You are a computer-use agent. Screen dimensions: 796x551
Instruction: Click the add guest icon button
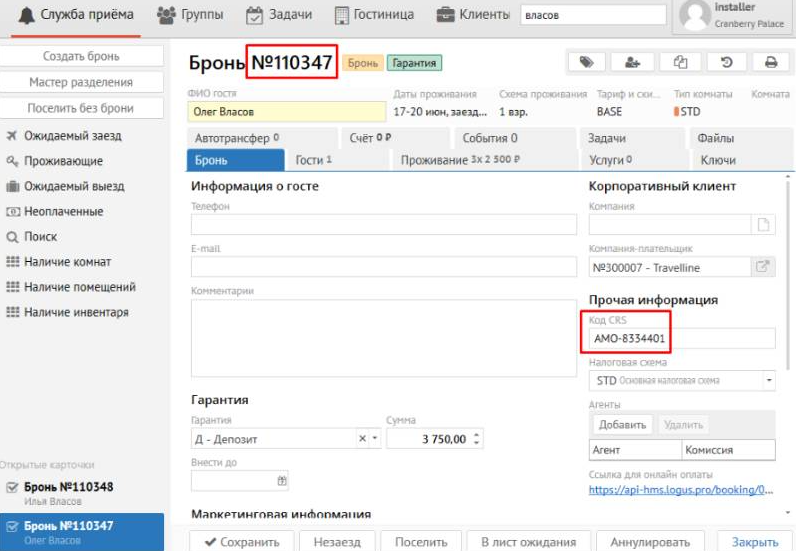coord(632,62)
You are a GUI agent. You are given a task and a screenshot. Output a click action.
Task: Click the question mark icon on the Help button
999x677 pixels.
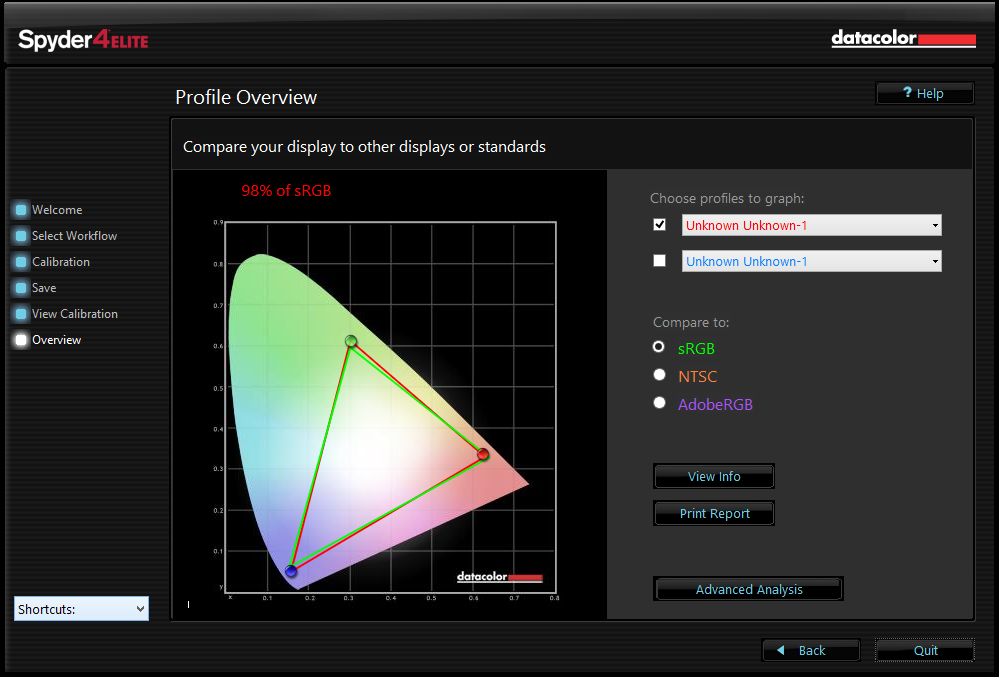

• _EXERCISE OBJECTIVE_: From the listing above, copy every line that includes the word "agent".

• _EXERCISE OUTPUT_:
You are a computer-use agent. Screen dimensions: 796x551
You are a GUI agent. You are given a task and a screenshot. Output a click action.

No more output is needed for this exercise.